So, being middle-aged apparently means I don’t sleep well and even thinking about food makes me gain weight.
I do not like this. I like sleep and not-gaining weight.
I’m pretty much right in the middle of what counts as “normal” or healthy for my height, but clothes that had been loose are snug and there is a roundness that I can no longer ignore.
I’m not terribly vain, but, goddammit, I do not like how this looks or feels.
So I decided to lose a bit of weight—literally, just a bit. I’m a small person, so while even small gains are noticeable, it won’t take much for my clothes to stop hugging me.
Still, I want something a bit more precise than my jeans to keep track, which means that I have, for the first time in my life, purchased a scale.
Now, I’ve certainly weighed myself before. We had a scale when I was a kid, which I used regularly, and I’d weigh myself weekly on a magnificent old scale in the locker room at the U of Minnesota’s rec center.

Kinda like this.
But after I left Minnesota my weight-measuring days dwindled to not-quite-yearly doctor’s visits. My weight has been mostly stable, and I figured that my clothes would tell me when I’d gained a few.
Well, them clothes be yellin’, and I thought, Goddammit, if I really want to keep track of my weight, I’m gonna have to, y’know, keep track of my weight.

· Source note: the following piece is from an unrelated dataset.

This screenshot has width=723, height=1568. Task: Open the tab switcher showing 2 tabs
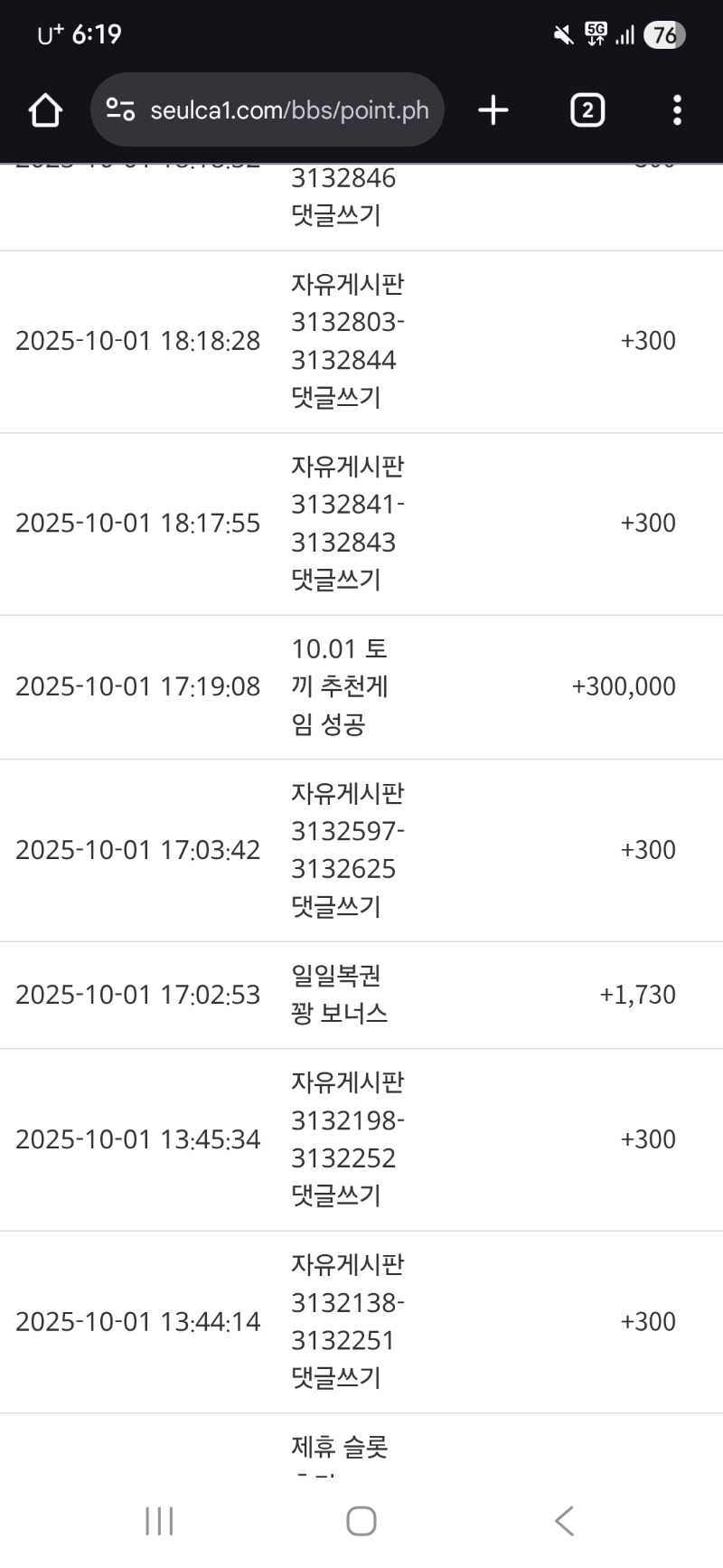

So I bought a goddamned scale, weighed myself, and have decided that weekly weigh-ins were the way to go.
Now, all of this is the prelude bait to the actual switch: this is less about the weight than the scale, and what it does.
It measures.
Shocking, I know, but in the past decade (or. . . two?) I’ve become rather anti-measurement. For example, I used to track my running times, and then at some point I thought, This is just stressing me out, so I stopped wearing a watch.
I used to balance my checkbook, but at some point I thought, Geez, I can get the balance at the ATM or online, so what’s the point?
I have a list of all of my cds and I still maintain a database of my books, but for a shit-ton of other matters, personal and professional, I just let it all go.
That wasn’t the worst strategy, honestly, but it has had the unintended effect of making me shy away from all kinds of non-work-required measurements and tracking, and increase my anxiety over said measurements and tracking.
Which is ridiculous, especially since the results, when I finally do check them, are usually fine.
Thus, my decision to purchase a scale was one small blow against denial, one small step for self-accountability, and one small way for me to calm the fuck down about myself.
It’s ridiculous, I know, but it just might work. A bit.